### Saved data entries

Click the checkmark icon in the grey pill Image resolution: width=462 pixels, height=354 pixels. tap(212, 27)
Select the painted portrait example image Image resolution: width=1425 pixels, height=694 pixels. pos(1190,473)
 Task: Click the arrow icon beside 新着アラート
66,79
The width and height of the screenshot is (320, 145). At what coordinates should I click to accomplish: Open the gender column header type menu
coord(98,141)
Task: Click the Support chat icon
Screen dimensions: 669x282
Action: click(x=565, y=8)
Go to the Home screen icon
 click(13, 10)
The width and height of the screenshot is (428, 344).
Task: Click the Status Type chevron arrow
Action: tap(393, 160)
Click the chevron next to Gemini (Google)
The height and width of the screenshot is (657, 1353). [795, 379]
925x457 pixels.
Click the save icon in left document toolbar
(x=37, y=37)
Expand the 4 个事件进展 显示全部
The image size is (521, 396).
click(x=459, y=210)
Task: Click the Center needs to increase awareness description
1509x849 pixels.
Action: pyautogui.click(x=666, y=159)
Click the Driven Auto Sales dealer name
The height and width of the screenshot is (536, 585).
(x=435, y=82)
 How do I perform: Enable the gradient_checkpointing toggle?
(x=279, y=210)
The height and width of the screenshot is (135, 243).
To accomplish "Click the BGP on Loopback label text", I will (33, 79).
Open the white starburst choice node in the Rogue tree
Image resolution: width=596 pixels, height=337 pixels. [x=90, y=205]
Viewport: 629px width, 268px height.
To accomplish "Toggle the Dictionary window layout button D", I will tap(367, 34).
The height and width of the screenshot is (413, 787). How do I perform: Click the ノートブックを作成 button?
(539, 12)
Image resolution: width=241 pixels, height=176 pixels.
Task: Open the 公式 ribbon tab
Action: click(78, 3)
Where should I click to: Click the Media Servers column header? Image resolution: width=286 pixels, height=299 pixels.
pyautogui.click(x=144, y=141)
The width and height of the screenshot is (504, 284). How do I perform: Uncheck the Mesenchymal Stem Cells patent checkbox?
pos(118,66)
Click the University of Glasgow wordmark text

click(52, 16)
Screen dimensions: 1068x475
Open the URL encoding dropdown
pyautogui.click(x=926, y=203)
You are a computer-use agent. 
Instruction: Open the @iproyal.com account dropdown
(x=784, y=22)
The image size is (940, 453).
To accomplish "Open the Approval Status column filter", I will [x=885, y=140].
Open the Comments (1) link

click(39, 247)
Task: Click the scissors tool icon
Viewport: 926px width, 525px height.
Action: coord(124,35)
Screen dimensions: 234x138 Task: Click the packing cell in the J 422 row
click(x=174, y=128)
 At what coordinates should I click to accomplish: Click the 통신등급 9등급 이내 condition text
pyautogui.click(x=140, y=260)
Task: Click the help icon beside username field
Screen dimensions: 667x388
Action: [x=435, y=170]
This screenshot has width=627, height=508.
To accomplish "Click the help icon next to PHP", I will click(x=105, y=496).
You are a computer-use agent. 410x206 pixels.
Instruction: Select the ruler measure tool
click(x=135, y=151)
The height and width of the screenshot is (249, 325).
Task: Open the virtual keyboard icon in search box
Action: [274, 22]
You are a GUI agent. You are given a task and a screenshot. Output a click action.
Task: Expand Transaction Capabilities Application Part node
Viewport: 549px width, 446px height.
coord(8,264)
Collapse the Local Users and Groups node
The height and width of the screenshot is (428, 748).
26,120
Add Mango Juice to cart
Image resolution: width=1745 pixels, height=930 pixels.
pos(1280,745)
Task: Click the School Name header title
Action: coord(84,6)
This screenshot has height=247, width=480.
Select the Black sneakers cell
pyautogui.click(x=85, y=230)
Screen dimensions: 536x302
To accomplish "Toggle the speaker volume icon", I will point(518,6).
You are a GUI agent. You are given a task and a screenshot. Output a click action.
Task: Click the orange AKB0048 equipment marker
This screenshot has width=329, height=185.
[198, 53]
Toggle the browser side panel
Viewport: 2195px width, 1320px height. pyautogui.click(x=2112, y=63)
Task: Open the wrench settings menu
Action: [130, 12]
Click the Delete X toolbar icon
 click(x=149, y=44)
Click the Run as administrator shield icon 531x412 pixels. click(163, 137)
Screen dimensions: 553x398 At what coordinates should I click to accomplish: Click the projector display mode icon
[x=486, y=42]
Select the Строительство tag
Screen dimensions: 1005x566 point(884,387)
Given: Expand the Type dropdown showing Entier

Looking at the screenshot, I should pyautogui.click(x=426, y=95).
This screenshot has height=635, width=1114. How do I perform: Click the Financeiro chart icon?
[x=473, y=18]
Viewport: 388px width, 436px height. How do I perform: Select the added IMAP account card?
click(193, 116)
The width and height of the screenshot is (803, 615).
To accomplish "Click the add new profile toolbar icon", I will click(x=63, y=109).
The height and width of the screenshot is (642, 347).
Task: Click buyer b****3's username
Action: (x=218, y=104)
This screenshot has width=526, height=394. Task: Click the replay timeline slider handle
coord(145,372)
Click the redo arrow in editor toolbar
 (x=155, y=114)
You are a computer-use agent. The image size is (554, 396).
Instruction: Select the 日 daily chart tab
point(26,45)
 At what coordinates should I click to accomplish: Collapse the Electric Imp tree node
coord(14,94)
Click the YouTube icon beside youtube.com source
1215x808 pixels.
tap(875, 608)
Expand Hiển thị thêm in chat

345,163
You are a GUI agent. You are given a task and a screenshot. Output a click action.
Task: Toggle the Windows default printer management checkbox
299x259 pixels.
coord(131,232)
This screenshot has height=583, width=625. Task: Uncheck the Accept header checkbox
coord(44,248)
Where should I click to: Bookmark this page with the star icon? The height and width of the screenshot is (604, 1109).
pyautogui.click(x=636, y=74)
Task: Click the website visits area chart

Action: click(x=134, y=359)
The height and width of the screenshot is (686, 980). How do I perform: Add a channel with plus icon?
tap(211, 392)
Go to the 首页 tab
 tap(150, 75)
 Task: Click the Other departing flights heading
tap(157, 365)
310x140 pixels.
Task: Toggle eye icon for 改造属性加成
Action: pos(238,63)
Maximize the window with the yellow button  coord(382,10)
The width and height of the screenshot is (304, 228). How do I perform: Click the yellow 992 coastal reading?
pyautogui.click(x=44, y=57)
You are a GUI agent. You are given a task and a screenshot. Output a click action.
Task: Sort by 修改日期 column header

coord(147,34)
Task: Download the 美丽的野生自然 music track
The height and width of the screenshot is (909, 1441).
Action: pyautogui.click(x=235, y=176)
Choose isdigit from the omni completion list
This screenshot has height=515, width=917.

### Work to complete
In the records above, find each line that mentions the string "computer", then copy it.

### The completed task
You are a computer-use agent. 
You are a computer-use agent. 410x206 pixels.
You are a computer-use agent. The image size is (554, 396).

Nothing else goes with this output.